Canal+ l’attaque en justice. En première instance, le conseil de prud’hommes de Boulogne-Billancourt le condamnait déjà à 151 500 euros. La cour d’appel de Versailles vient de confirmer l’essentiel du verdict : Jean-Baptiste Rivoire devra verser 142 500 euros. Une somme considérable qui fait l’effet d’une gifle pour beaucoup de journalistes.
Ce n’est pas seulement une affaire d’argent. C’est le symbole d’un système où la critique se paie cash. Dans les coulisses des rédactions, ce verdict est vécu comme un avertissement clair : même après votre départ, mieux vaut tenir sa langue, surtout quand l’ancien patron s’appelle Vincent Bolloré.
Jean-Baptiste Rivoire, qui a depuis créé la plateforme Off Investigation, continue son travail d’enquête en indépendant. Sur les réseaux, il a réagi avec une certaine amertume, rappelant qu’il s’agissait de « quelques mots » dans un documentaire. Son avocat et lui préparent un possible pourvoi en cassation. Reporters sans frontières, qui avait tenté d’intervenir, dénonçait déjà une atteinte disproportionnée à la liberté d’expression.
Cette affaire jette une lumière crue sur les pratiques des grands groupes médiatiques. Les clauses de confidentialité et de non-dénigrement se multiplient, transformant le départ d’un journaliste en véritable bâillon doré. Critiquer les dérives internes devient un luxe risqué, financièrement et professionnellement.
Le cas Rivoire révèle surtout la fracture qui traverse le journalisme français. D’un côté, des salariés qui estiment que leur devoir d’informer et leur expérience vécue priment sur les accords signés. De l’autre, des directions qui exigent une loyauté éternelle pour protéger l’image et les intérêts du groupe. La justice, elle, tranche majoritairement en faveur du contrat.

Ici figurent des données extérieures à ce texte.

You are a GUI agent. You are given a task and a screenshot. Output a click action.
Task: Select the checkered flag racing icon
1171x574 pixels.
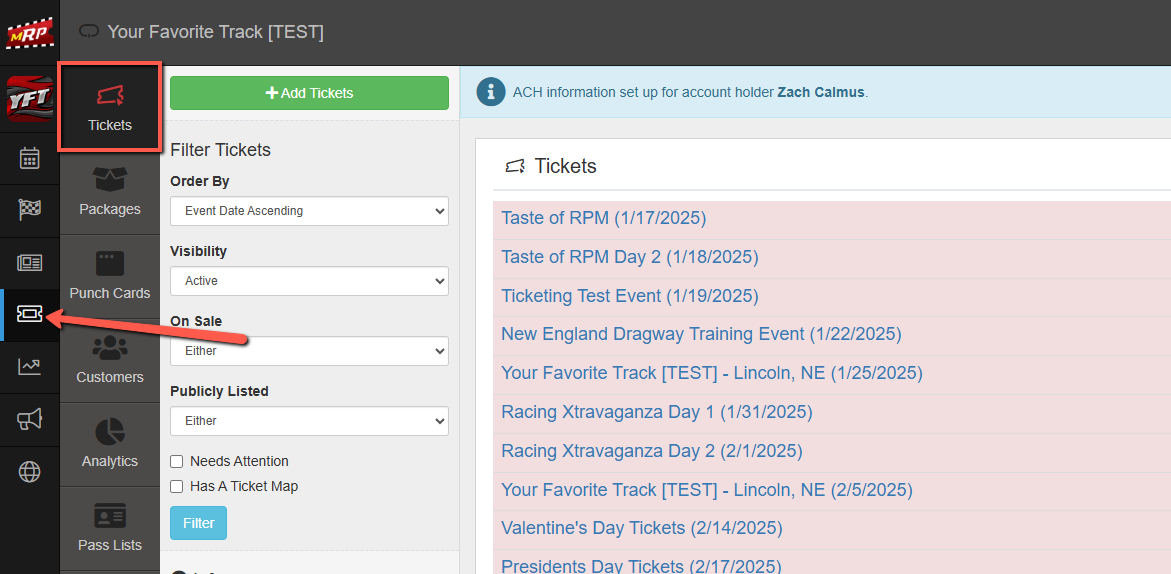(30, 210)
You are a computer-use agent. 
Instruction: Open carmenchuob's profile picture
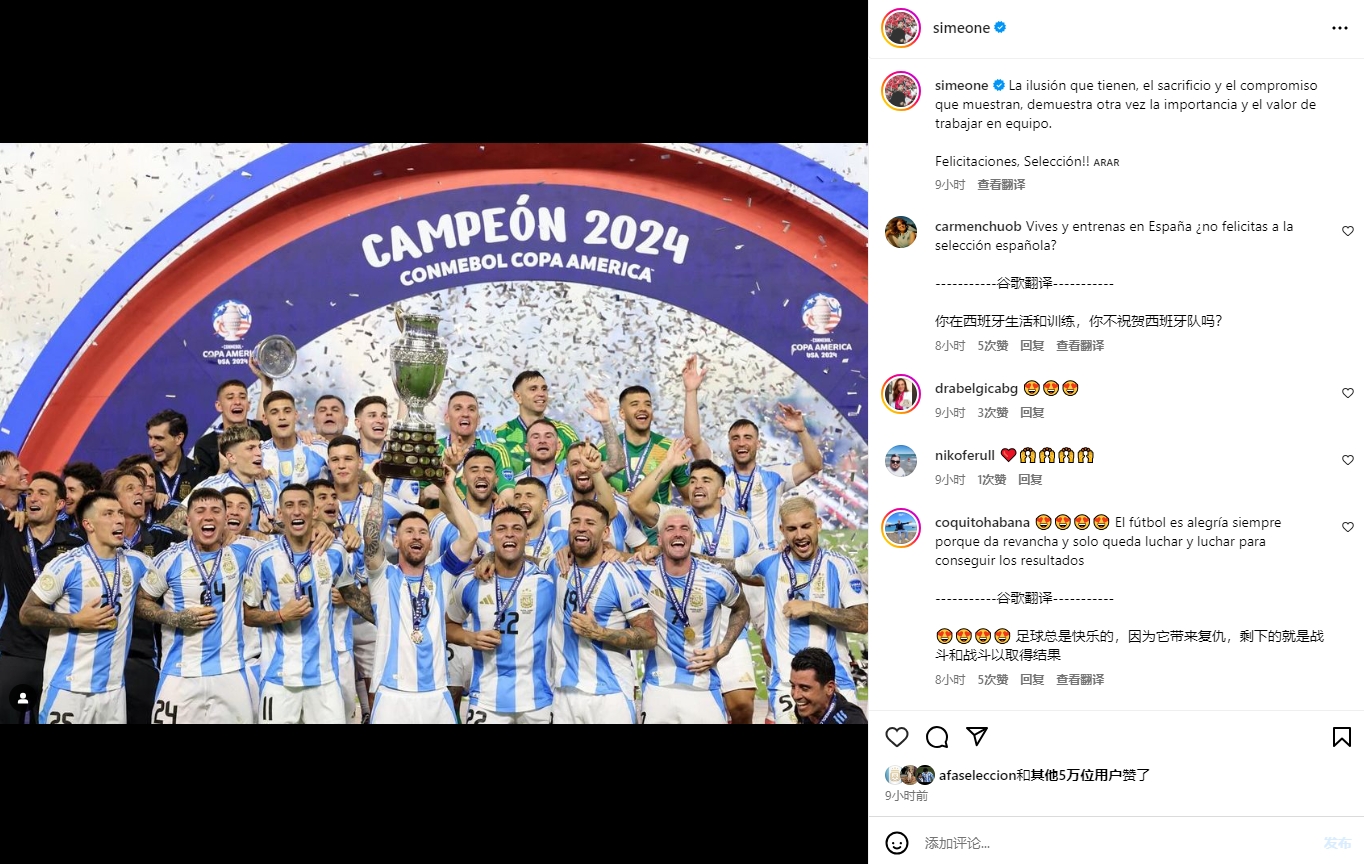point(901,231)

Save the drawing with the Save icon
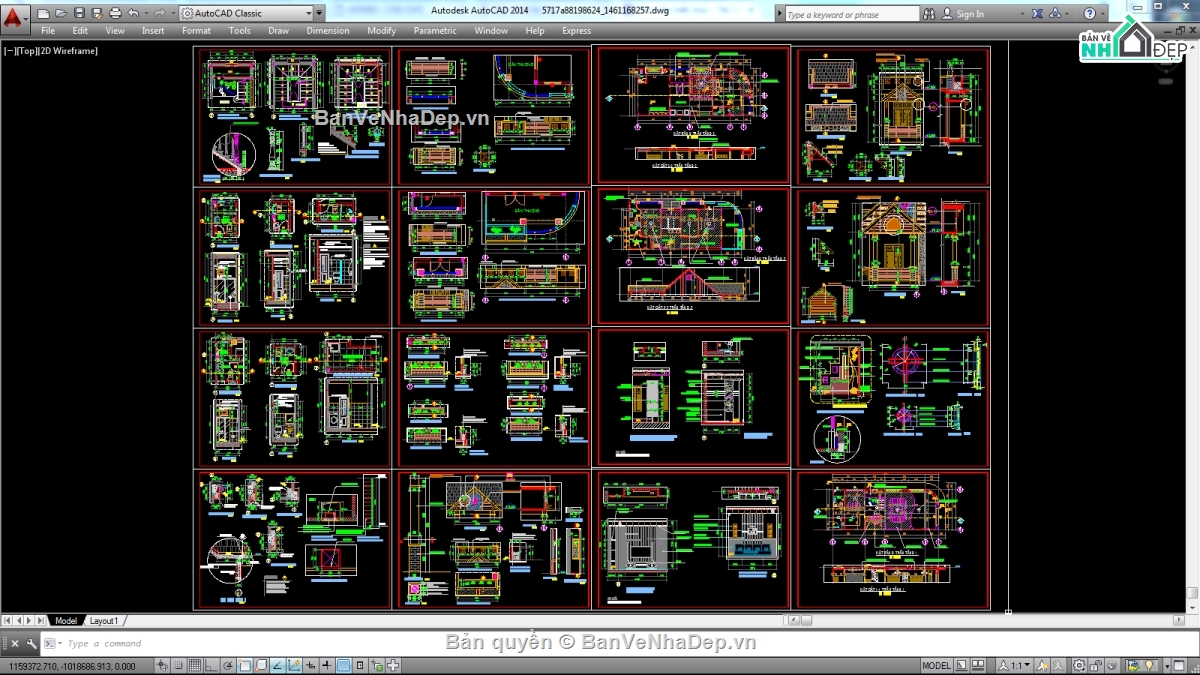click(x=79, y=13)

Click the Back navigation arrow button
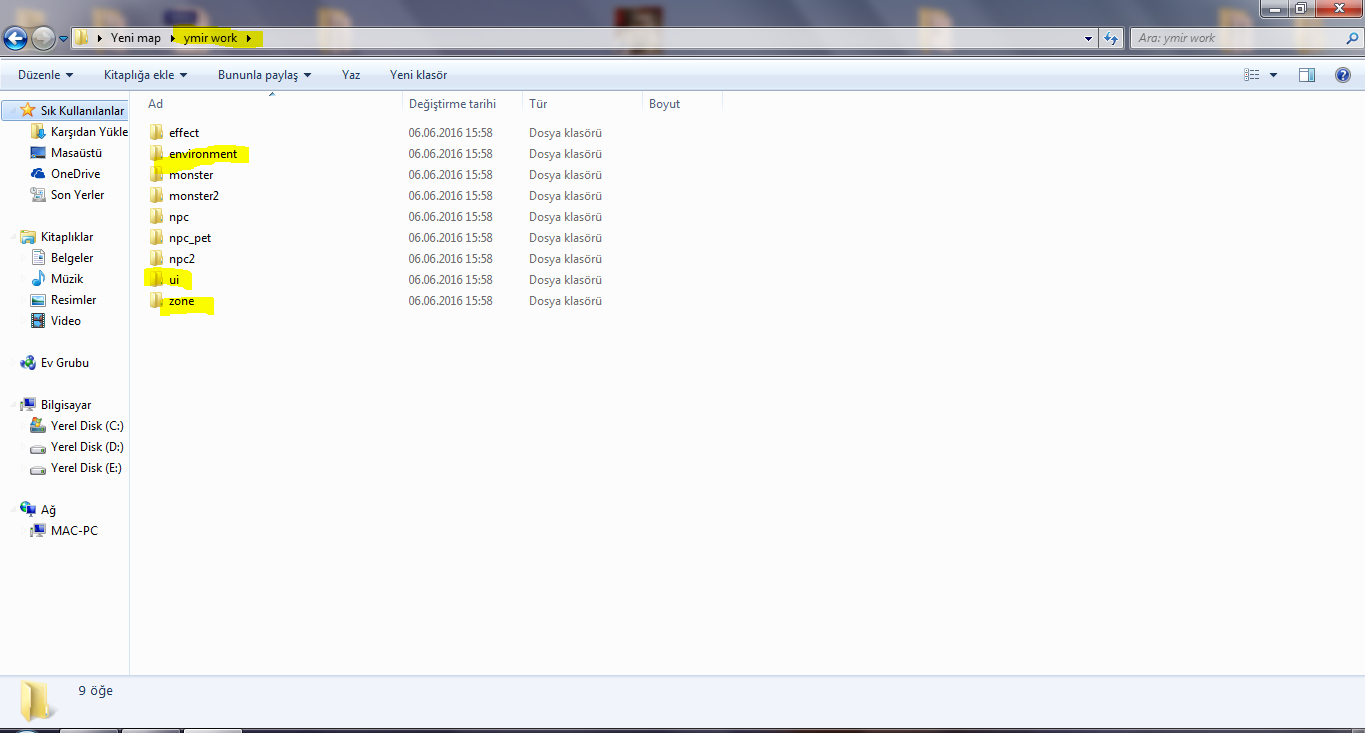pyautogui.click(x=15, y=38)
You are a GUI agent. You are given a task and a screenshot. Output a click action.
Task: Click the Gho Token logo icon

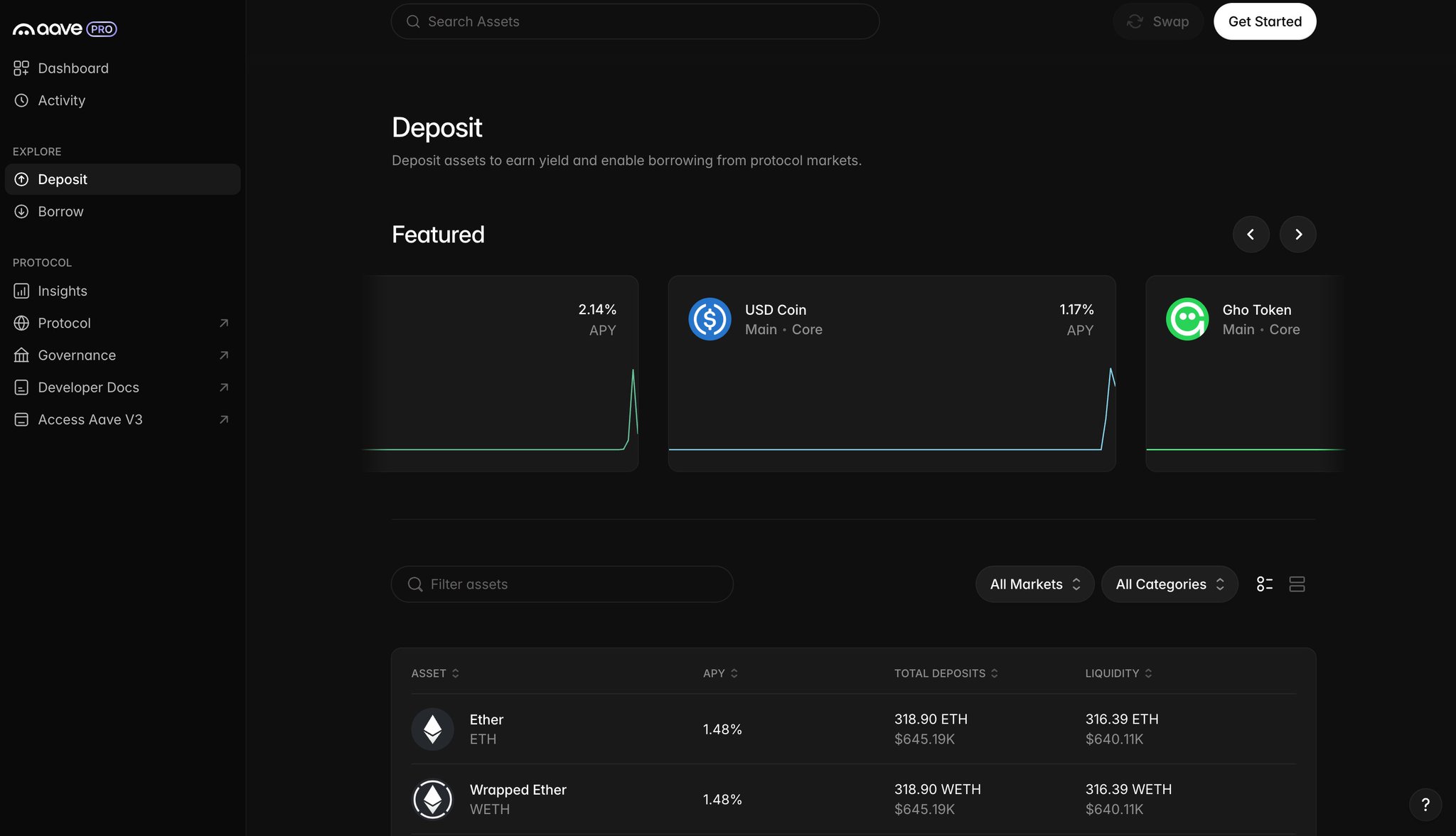[x=1187, y=319]
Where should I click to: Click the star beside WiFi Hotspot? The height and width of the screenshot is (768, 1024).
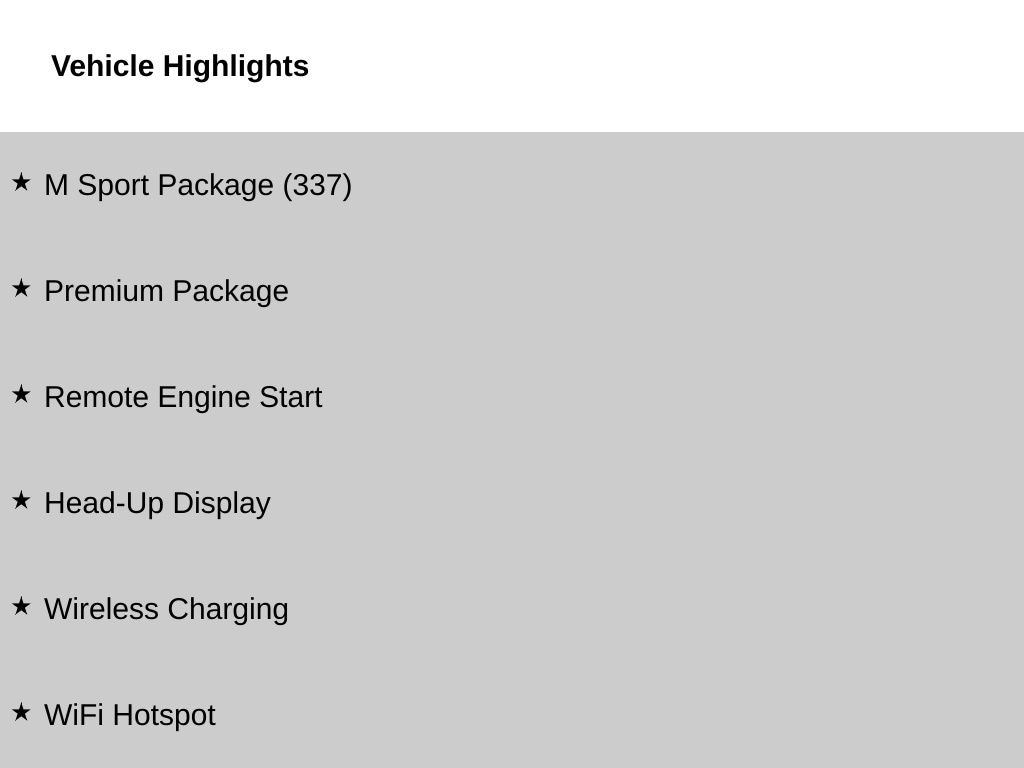click(x=21, y=712)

Dans un contexte de forte concentration médiatique, cette décision alimente la défiance du public. Les Français, déjà sceptiques face aux grands médias, y voient la confirmation que l’indépendance journalistique a un prix — et qu’il est parfois très élevé.
Pour Jean-Baptiste Rivoire, ce combat dépasse largement sa situation personnelle. Il pose une question fondamentale : un journaliste a-t-il encore le droit de témoigner sur ce qu’il a vécu à l’intérieur d’une grande rédaction, ou doit-il emporter ses secrets dans la tombe professionnelle ?
L’affaire ne fait pas que des vagues dans le petit milieu des médias. Elle interroge toute la société sur ce que valent vraiment la liberté d’expression et le pluralisme quand l’argent et le pouvoir peuvent les mettre à mal.
Pendant que certains saluent un jugement qui « respecte le droit », d’autres y voient une victoire du silence sur la vérité. Entre les deux, Jean-Baptiste Rivoire paie, et continue d’enquêter.
La suite judiciaire dira si ce verdict sera le dernier mot de cette histoire, ou seulement le début d’un combat plus large pour le droit de parler.